Nussle noted that for the first 90 years of their existence, credit unions weren’t limited in business lending. “Yet an arbitrary deal two decades ago forced them to cap business loans at 12.25% of assets,” he continued. “The intent was to limit the exposure of credit unions to large commercial loans, but instead the deal has impeded credit unions from loaning to small businesses, the drivers of job growth and innovation in local communities.”
The National Credit Union Administration recently proposed a rule change to credit union member-business lending that, NCUA said, would excise prescriptive and arbitrary limits and replace them with a “broad principles-based regulatory approach.”
CUNA has said this plan would be a step in the right direction.

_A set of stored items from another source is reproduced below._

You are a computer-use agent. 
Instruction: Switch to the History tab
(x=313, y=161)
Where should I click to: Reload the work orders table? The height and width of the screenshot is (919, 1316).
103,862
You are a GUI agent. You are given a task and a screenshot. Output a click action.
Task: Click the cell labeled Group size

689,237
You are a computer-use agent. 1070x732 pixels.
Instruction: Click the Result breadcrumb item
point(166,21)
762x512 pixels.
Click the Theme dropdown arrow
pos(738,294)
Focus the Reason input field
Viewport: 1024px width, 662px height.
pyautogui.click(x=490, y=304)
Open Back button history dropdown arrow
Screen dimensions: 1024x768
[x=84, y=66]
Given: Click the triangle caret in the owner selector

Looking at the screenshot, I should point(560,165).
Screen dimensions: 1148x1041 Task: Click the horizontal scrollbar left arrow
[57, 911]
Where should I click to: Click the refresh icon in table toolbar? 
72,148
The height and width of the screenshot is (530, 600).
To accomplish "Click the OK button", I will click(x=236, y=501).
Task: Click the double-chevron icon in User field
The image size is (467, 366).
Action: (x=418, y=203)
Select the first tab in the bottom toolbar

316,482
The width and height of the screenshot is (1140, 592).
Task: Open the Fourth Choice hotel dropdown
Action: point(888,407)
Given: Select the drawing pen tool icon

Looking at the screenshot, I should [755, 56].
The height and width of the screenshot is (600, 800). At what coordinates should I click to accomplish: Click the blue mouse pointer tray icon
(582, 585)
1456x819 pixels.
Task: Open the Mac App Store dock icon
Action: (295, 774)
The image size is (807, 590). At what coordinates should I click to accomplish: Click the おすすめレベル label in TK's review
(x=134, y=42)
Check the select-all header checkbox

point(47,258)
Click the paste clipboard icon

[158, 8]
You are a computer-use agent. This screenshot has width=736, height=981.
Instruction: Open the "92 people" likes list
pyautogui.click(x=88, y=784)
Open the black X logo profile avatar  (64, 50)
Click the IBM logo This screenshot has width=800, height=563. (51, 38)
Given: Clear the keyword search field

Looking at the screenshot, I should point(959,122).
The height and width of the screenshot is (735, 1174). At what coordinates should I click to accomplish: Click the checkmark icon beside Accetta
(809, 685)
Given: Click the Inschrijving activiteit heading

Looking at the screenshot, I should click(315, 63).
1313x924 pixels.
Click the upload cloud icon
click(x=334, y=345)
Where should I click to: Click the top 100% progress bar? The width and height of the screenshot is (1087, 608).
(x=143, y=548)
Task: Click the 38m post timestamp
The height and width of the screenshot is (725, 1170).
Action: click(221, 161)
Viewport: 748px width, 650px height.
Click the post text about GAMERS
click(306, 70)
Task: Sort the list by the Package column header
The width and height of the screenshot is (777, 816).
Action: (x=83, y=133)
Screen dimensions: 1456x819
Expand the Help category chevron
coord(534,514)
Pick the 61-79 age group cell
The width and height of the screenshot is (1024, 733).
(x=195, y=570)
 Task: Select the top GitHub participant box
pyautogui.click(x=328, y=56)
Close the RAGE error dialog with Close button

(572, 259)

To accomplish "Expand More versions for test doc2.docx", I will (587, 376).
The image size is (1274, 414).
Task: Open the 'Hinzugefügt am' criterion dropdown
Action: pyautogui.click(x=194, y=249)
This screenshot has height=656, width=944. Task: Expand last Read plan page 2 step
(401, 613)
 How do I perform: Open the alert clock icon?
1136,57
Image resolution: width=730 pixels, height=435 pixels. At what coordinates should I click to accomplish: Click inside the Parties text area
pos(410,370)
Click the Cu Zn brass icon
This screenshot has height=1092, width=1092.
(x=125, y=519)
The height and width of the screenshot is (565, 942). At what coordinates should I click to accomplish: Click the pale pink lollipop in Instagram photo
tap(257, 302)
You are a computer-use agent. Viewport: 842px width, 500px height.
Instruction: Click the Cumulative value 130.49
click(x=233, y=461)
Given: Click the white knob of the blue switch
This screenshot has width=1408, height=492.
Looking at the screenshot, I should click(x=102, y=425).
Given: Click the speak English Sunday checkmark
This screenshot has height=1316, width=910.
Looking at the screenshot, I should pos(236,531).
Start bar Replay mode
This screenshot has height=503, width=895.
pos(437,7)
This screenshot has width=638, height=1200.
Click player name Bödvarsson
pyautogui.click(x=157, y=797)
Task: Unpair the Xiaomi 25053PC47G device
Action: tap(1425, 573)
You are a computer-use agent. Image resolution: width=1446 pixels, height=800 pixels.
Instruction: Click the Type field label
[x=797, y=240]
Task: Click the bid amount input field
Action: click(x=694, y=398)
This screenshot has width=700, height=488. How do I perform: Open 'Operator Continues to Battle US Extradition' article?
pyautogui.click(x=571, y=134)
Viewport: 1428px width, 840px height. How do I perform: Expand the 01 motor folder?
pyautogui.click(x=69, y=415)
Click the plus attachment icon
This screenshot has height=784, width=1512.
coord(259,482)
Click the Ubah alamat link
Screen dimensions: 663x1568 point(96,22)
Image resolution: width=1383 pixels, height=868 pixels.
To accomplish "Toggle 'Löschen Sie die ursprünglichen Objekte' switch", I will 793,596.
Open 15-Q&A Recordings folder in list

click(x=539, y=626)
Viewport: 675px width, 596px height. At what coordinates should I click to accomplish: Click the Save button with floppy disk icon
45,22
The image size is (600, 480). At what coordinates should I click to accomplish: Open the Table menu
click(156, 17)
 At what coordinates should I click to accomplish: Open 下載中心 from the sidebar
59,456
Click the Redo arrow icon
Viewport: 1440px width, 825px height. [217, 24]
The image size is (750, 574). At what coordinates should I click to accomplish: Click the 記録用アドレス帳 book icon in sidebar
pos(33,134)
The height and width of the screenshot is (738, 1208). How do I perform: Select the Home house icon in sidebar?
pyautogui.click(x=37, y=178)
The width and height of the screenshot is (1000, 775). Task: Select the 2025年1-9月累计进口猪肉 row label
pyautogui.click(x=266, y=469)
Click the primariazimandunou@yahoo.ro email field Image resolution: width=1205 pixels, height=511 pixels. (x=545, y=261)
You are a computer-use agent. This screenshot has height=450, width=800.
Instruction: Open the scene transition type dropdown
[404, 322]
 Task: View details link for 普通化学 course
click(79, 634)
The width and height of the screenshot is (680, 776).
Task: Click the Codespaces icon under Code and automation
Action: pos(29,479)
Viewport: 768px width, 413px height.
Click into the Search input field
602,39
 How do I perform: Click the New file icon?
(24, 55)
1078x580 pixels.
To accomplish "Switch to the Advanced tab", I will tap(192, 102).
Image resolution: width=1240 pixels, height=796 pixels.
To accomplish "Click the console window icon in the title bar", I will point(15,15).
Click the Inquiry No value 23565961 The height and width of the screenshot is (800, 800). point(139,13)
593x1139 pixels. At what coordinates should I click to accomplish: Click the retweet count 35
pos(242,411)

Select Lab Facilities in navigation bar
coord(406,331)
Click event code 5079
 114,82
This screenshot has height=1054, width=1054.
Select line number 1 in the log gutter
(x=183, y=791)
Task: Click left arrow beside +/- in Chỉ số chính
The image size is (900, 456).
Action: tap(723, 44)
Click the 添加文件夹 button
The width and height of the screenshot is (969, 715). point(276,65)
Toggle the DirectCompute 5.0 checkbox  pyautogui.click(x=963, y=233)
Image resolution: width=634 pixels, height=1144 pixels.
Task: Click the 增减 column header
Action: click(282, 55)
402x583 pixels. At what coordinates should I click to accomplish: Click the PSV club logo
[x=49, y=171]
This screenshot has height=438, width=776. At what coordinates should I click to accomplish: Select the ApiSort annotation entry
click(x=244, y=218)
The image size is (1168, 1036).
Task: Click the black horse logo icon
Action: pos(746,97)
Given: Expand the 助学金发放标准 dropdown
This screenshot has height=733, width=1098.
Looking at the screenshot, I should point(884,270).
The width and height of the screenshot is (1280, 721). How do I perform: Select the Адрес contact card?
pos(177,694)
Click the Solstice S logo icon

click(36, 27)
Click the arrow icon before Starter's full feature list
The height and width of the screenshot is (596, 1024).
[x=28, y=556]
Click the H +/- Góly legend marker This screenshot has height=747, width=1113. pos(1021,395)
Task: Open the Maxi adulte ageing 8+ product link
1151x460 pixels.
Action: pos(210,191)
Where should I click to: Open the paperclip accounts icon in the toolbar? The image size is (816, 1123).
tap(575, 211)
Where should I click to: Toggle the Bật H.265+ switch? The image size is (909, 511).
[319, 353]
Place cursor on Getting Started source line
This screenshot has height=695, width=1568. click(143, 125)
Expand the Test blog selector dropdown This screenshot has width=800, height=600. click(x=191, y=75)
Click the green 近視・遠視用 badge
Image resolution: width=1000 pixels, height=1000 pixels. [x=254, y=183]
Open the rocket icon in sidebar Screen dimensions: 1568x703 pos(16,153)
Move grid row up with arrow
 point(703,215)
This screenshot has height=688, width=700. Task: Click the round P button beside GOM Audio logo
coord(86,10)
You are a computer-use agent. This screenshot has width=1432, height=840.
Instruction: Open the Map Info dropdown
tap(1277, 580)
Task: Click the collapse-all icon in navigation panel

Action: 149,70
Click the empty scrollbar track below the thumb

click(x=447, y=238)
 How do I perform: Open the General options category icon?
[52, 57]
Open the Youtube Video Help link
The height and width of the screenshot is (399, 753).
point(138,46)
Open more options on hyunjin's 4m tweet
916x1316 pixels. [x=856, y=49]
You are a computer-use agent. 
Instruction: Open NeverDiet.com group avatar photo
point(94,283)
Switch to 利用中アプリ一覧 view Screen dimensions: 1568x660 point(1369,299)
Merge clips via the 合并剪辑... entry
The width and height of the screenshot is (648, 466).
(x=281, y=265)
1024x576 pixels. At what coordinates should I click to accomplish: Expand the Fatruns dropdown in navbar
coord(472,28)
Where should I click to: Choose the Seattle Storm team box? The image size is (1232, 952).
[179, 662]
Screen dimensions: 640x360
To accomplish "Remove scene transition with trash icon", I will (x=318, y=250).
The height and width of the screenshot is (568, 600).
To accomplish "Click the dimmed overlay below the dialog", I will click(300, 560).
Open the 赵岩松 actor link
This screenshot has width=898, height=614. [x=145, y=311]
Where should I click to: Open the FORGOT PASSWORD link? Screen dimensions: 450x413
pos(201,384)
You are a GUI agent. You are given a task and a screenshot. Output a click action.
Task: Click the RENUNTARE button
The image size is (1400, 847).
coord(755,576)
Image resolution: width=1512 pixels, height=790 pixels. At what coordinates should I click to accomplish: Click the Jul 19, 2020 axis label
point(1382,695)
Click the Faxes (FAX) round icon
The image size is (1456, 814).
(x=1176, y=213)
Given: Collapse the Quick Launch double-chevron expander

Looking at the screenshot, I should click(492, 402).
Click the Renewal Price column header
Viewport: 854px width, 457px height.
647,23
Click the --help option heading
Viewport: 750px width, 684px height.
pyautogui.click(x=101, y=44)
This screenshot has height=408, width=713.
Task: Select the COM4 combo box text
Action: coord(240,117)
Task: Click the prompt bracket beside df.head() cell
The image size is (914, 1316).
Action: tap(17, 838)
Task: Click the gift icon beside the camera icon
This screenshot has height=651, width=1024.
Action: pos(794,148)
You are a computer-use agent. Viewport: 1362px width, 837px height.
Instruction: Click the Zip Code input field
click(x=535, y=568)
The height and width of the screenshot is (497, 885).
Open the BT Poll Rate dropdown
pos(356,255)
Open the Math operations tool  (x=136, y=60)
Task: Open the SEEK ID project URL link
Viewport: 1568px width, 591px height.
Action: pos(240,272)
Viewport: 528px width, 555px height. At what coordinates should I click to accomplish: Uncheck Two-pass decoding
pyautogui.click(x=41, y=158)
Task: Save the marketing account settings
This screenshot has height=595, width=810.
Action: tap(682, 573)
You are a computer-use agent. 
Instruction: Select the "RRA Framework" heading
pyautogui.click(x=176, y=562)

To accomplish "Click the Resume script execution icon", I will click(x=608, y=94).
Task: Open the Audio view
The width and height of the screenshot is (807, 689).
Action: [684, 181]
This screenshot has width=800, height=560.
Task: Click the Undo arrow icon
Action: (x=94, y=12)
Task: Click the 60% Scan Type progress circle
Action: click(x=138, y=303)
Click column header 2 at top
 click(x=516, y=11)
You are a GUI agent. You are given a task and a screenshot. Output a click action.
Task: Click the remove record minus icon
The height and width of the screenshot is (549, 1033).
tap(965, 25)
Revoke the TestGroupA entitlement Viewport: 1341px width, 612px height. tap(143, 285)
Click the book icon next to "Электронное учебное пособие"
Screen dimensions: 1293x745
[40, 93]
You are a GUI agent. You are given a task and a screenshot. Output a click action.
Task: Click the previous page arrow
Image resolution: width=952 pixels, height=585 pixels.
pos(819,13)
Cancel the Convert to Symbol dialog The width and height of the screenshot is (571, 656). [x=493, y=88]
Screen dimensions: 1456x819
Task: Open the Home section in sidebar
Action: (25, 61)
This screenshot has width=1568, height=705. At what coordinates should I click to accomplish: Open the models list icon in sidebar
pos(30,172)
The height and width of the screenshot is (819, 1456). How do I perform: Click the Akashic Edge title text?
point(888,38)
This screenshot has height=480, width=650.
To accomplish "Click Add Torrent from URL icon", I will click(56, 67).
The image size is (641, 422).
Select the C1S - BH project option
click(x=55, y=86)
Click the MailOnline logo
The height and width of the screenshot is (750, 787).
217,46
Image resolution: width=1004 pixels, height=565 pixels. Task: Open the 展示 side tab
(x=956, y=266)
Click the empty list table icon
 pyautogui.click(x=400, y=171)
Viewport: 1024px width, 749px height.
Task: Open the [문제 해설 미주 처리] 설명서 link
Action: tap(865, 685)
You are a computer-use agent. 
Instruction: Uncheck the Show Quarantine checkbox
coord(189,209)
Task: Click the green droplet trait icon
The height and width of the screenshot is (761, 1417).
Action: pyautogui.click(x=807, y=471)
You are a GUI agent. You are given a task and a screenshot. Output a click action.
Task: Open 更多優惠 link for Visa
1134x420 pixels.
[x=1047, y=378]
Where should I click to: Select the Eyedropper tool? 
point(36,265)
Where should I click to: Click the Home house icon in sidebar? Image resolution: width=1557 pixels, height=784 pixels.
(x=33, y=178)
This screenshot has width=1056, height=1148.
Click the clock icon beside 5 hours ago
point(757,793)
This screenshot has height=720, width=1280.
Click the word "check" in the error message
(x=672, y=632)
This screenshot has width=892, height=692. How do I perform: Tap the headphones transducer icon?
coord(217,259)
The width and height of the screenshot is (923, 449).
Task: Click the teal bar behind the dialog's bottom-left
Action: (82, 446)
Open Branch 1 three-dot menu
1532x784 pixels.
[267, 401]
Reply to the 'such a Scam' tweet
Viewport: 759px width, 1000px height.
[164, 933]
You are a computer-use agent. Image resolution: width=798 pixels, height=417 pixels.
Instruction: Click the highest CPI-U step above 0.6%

Meanwhile, the recently proposed H.R. 1188 would enable well-capitalized credit unions with demonstrated success in member-business lending to more fully meet small businesses’ credit needs by increasing the statutory credit union MBL cap to 27.5% of total assets, according to CUNA.
Raising the cap could result in an additional $16 billion loaned to small businesses in the first year, helping them to create more than 150,000 jobs.
Credit unions hold 6% of the business lending market, Nussle wrote. “Credit-union business loans are made in the local community and are typically focused on small businesses, churches and real-estate rentals,” he wrote. “The average credit union business loan is less than $225,000. During the financial crisis the highest loss rate was less than 1%.”